MPs’ renting scandal exposed

More than a dozen MPs are using the parliamentary expenses scheme to rent homes while letting out properties that they own in London for at least £10,000 a year, reported The Times. The 14 politicians, “nearly all Tory”, are exploiting a loophole in the expenses system that allows MPs to let their own homes while using taxpayers’ money to rent another property in the capital. The Conservative Party has been hit by a series of sleaze allegations.

5

Austria may launch lockdown for unjabbed

Austria is on the brink of imposing a lockdown for anyone not fully vaccinated. After record infections were reported, upper Austria province plans to launch restrictions from Monday if it gets the go-ahead from the federal government. Chancellor Alexander Schallenberg said a national lockdown for the unvaccinated was “probably inevitable,” arguing that two-thirds of people should not suffer because others were not getting jabbed. However, critics say such a lockdown would be very hard to enforce.

6

Growth slowed in latest quarter

Economic growth slowed between July and September as supply chain problems inhibited the recovery, according to the Office for National Statistics. Although consumer spending increased as Britain continued to emerge from lockdown, the contribution was offset by falls in other areas of the economy, leaving growth for the three months at 1.3%. The BBC’s economics editor said the UK economy has still not caught up with its losses during the pandemic.

7

Assange to marry in prison

The BBC revealed that Wikileaks founder Julian Assange has been granted permission to marry his partner Stella Moris in Belmarsh prison.

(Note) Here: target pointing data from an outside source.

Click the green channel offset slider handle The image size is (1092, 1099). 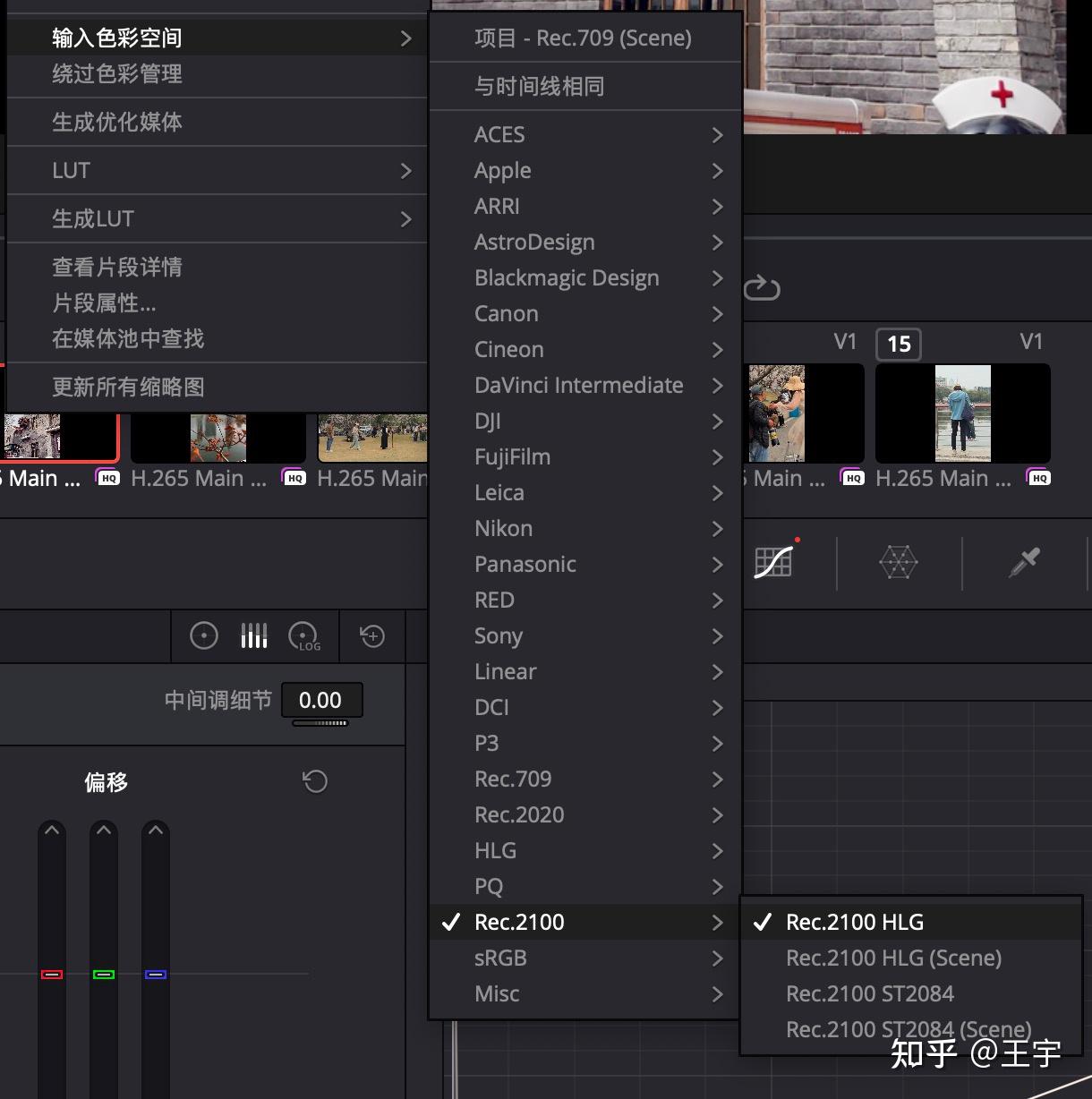104,975
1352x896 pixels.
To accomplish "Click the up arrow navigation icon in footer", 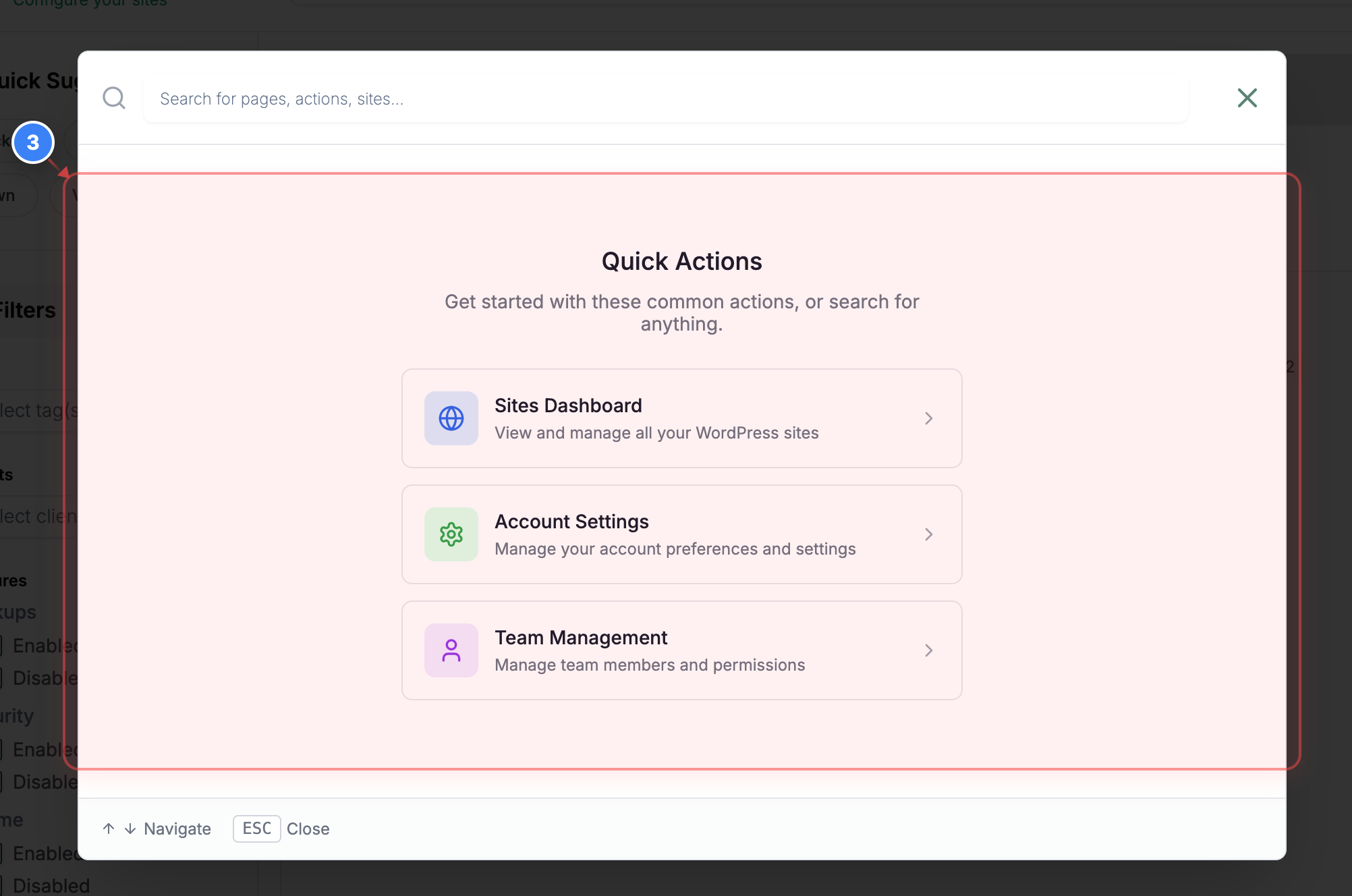I will point(109,829).
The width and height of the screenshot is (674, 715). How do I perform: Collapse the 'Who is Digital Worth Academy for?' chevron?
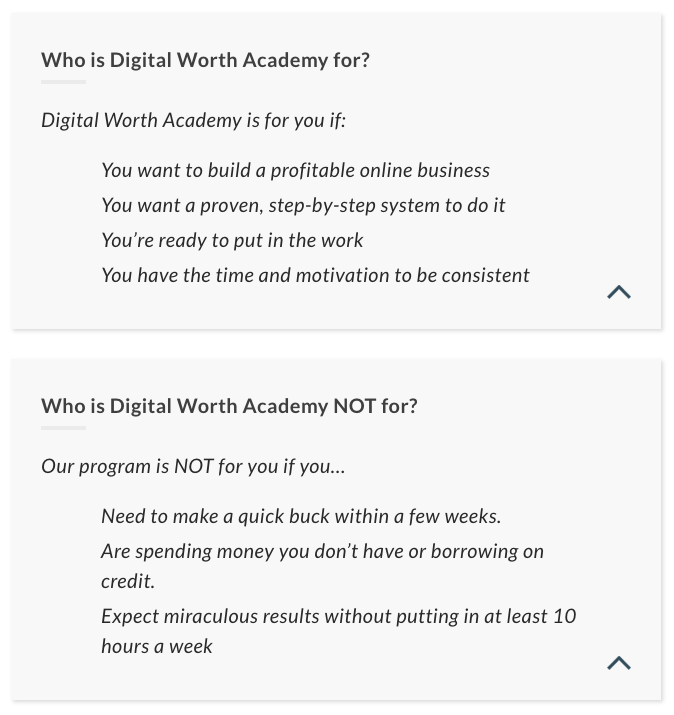pos(619,292)
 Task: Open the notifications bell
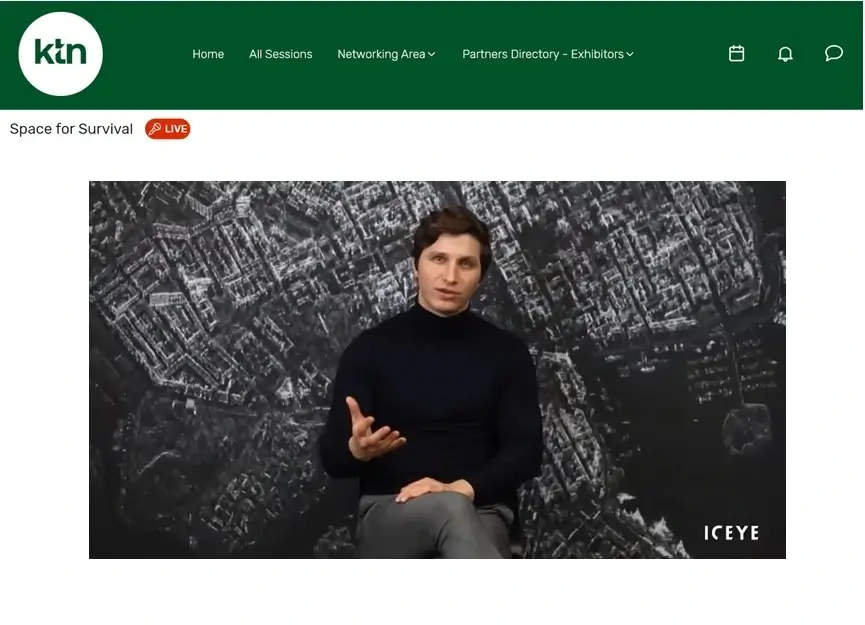785,54
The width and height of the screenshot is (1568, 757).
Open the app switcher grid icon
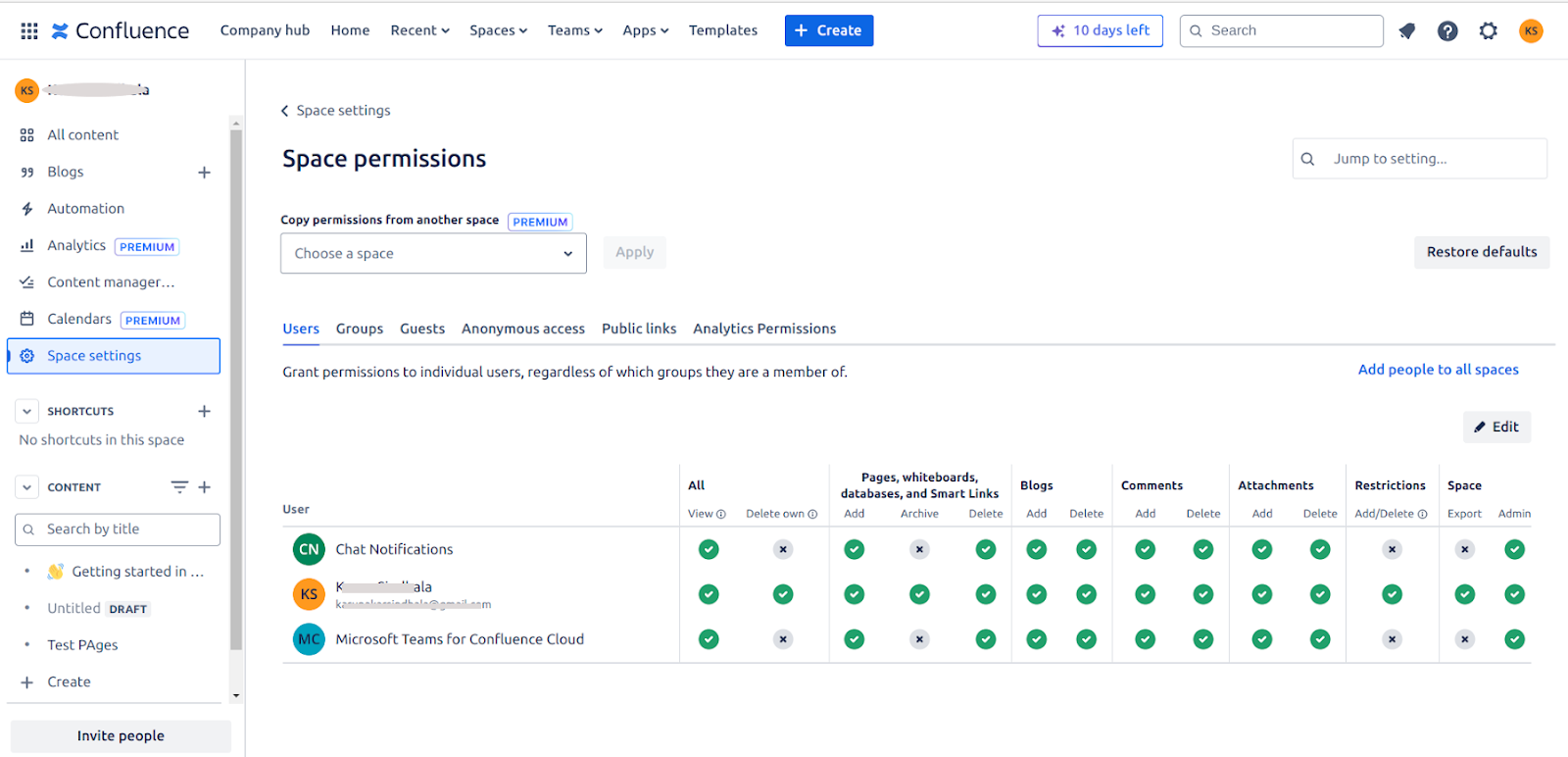tap(29, 31)
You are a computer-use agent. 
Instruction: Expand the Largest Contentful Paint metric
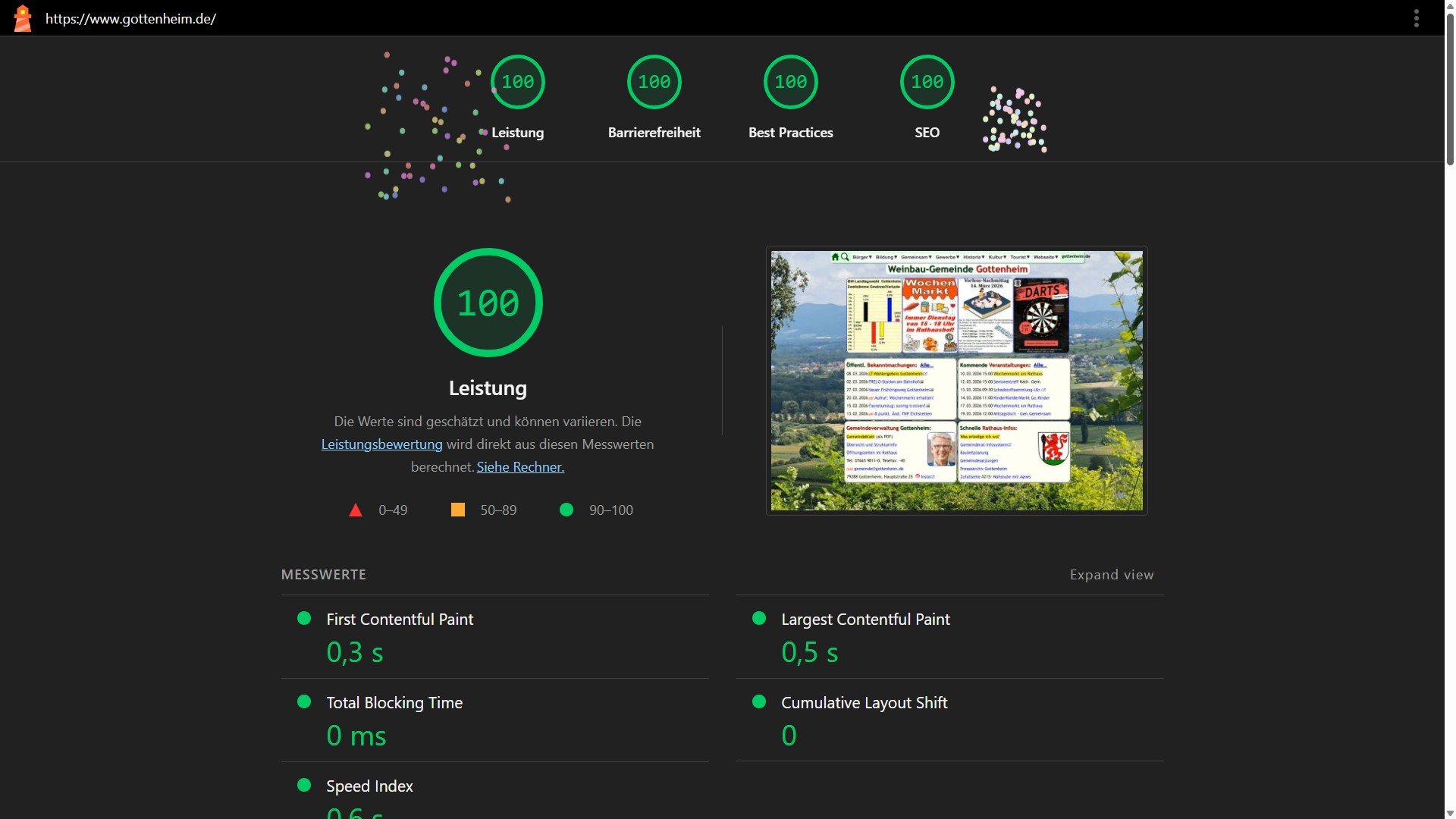pos(865,620)
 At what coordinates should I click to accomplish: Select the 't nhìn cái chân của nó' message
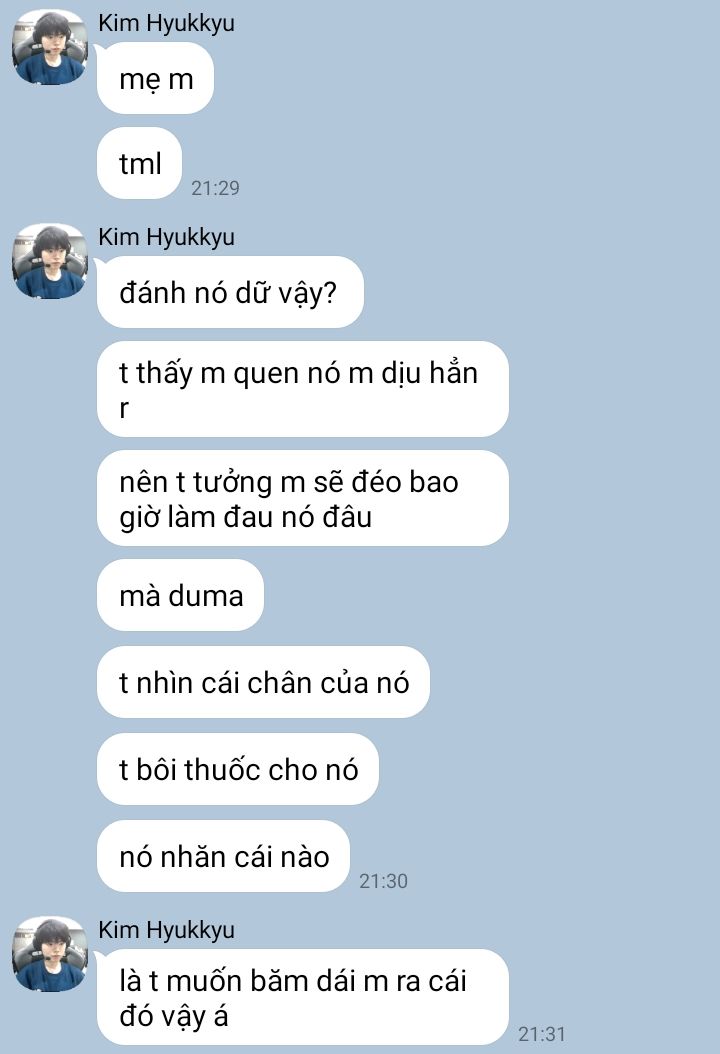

Moris said she was “relieved that reason [had] prevailed” and hoped “there will be no further interference with our marriage”. Assange is wanted in the US on allegations of conspiracy to obtain and disclose national defence information, following Wikileaks’ publication of hundreds of thousands of leaked documents relating to the Afghanistan and Iraq invasions.

8

Warning for homeworking women

A Bank of England policy setter said that women who stay away from the office risk their careers suffering. Catherine Mann, a member of the monetary policy committee, said the spontaneous conversations that took place in the office were hard to replicate remotely. A difficulty in accessing childcare and pandemic-related disruption to schooling meant many women were continuing to work from home, she said, adding that she fears “two tracks” will develop.

9

US says Russia may invade Ukraine

The US has warned that Russia could be plotting to invade Ukraine in a repeat of the 2014 annexation of Crimea. Officials in Washington have privately briefed their EU counterparts as tens of thousands of Russian troops have amassed near the border. Leading Whitehall sources told The Telegraph that the government was concerned about the reports and that there was “twitchiness” and “anxiety” among officials.

10

Rashford critic accused of hypocrisy

The Conservative MP who told Marcus Rashford he should stick to football has a second job herself, reported The Guardian. Natalie Elphicke, who criticised the free school meals campaigner in July after he missed a penalty in the Euro 2020 final, has a £36,000 a year role as chair of the New Homes Quality Board, as well as her job as an MP. She Elphicke subsequently apologised for the message and said that she regretted her “rash reaction”.